Saving Mr. Banks – Movie Review

Jan 27, 2014 by     No Comments    Posted under: Entertainment, Screenplay

Saving Mr. Banks is not only a story about Walt Disney’s quest to obtain the filming rights to Mary Poppins, but also about the emotional connection author P.L. Travers had to her beloved story.

At the start, we learn that friendly and charming Walt Disney was courting the brusque old British author P.L. Travers for the filming rights to Mary Poppins for twenty years, after his daughters first fell in love with her books. Finally, in 1961, P.L. Travers agreed to meet Disney to discuss his terms and conditions. Refusing to sign the contract immediately, she agrees to work with the Sherman Brothers who wrote the music and lyrics and the screenwriter Don DaGradi . After spending a fortnight in Los Angeles, she becomes outraged with Mr. Disney’s neglect to abide by her wishes and returns home at once. It is only after Mr. Disney digs into her childhood that he understands why Mary Poppins is considered family to Mrs. Travers, and it’s a much bigger story than the magical nanny that Disney thought.
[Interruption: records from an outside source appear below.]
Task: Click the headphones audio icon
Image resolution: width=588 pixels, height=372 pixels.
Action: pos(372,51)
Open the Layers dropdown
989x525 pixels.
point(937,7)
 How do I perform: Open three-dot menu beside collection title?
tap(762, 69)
Saving Mr. Banks tells us how the beloved story of Mary Poppins is derived from P.L. Travers’ childhood, and she tells Mr. Disney that the story of Mary Poppins, and Mary Poppins herself, is family to her, more than just a fictional character. Struggling with self-forgiveness from incidents in her childhood that she’s never been able to let go of, she is very much reluctant at first to let Disney turn her precious books into a movie because she think it’s just another way to enable Disney to increase his empire. But she soon found out that Mary Poppins meant as much to Disney as she does to Mrs. Travers herself.

The purpose of Saving Mr. Banks was to outline not only the arduous struggles Disney had to endure in order to get the filming rights to Mary Poppins but it was also focused on the childhood struggles and complications that author P.L.Travers had to go through especially with her father. Of course expectedly not every plot point was completely accurate (for instance, Mrs. Travers signed the film rights almost immediately in reality because she was determined for cash), Saving Mr. Banks still achieved the message it wanted to convey: that the story of Mary Poppins, one of the most loved films of the 20th Century, was a monster to emotionally tackle for P.L. Travers, as well as for the writers and Mr. Disney himself.
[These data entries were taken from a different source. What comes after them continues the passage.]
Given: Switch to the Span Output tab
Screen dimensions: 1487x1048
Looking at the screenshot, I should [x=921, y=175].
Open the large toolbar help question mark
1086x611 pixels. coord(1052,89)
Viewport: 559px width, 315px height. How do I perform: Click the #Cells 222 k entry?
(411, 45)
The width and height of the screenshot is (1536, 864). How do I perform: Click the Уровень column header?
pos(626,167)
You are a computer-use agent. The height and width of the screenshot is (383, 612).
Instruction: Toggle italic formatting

Through flashbacks to Mrs. Travers’ childhood, Saving Mr. Banks accurately depicts why exactly Mary Poppins was so near and dear to the authors’ heart, and why she was so originally reluctant to sign off on the filming rights.
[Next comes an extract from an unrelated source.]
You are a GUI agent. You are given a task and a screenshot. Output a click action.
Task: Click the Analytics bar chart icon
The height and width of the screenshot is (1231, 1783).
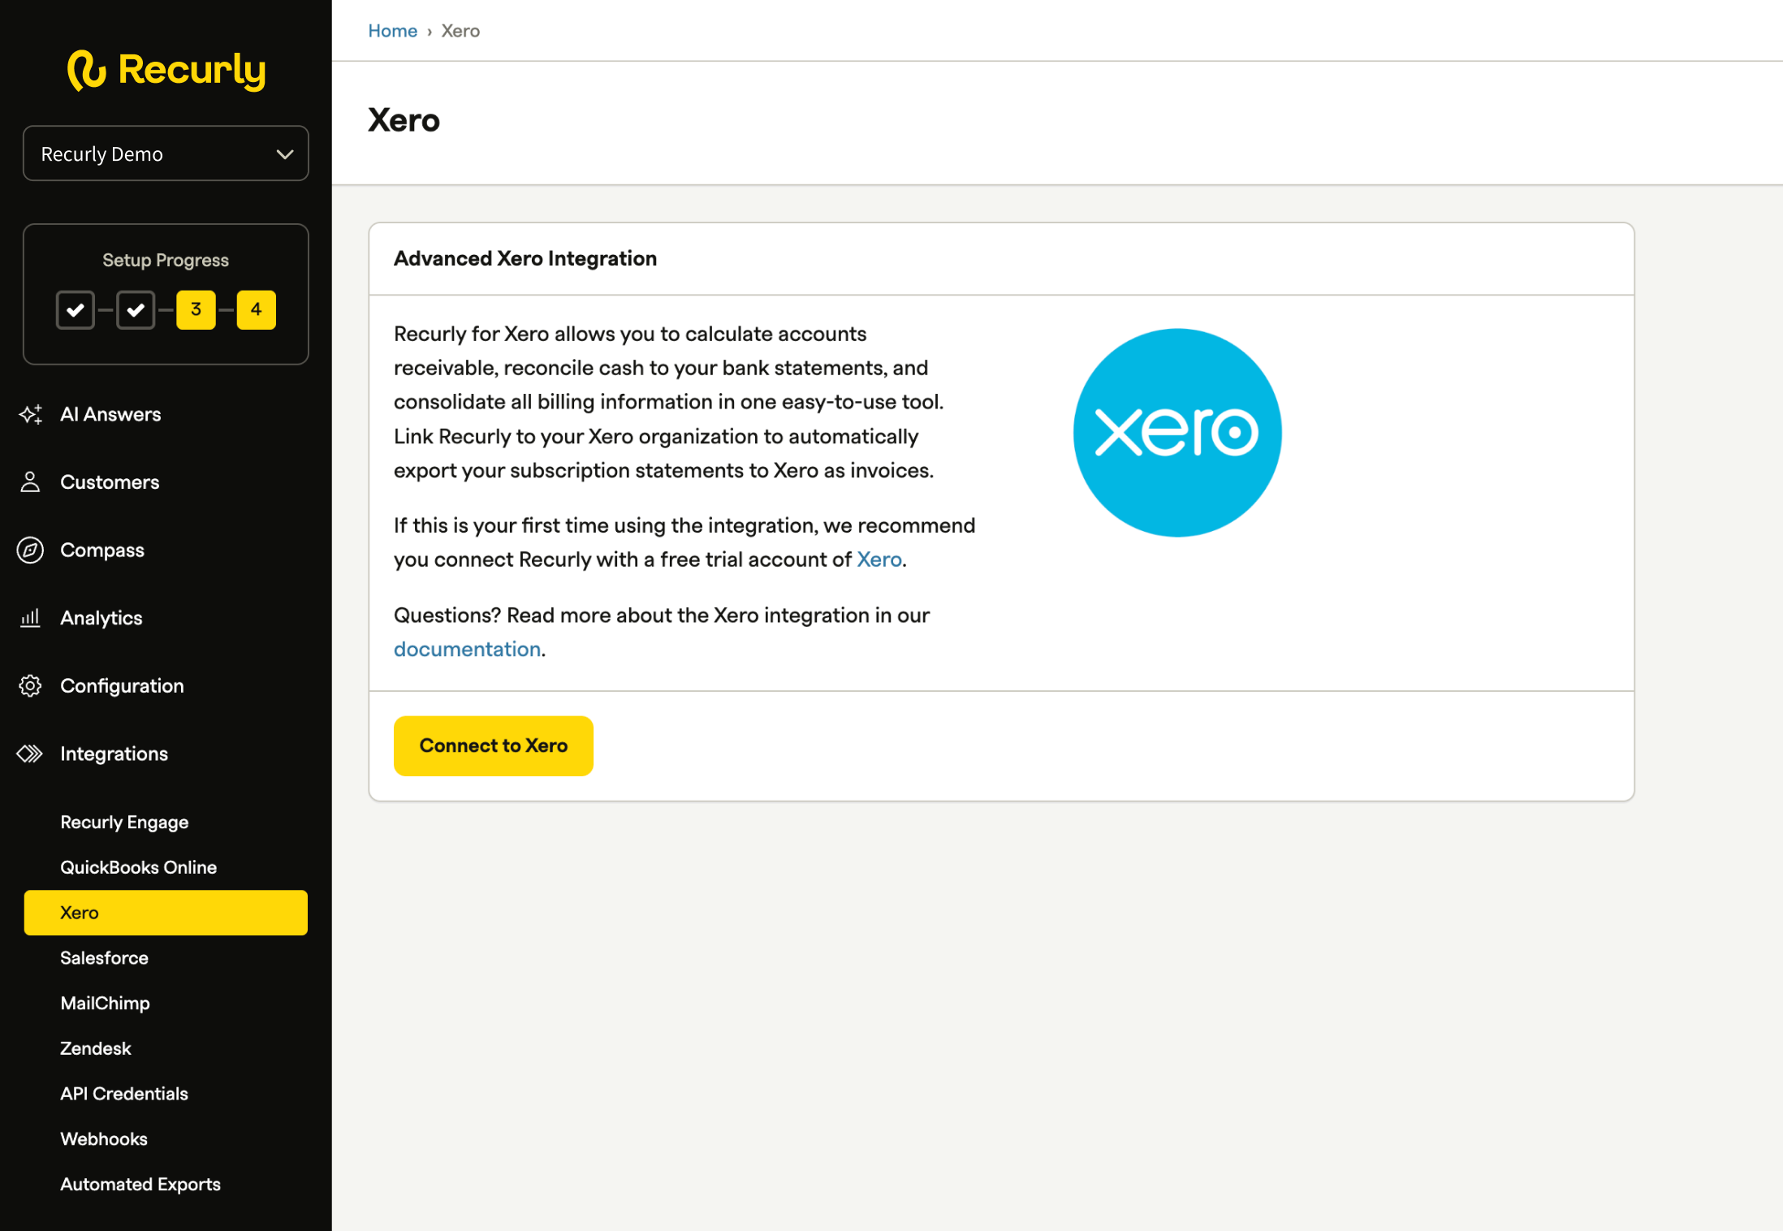(30, 618)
The script was a mixture of light-hearted, serious, comedic, and tear-jerking moments that fitted flawlessly throughout the entire film. Saving Mr. Banks not only paints the beautiful story of how Mary Poppins came to be, but you will begin to appreciate the 1964 film so much more especially if you thought you never liked it at first. I know I did. You’ll tap your toes, get teary eyed, and laugh out loud as your own memories of Mary Poppins come back, it will surely make you feel like a child and want to go fly a kite.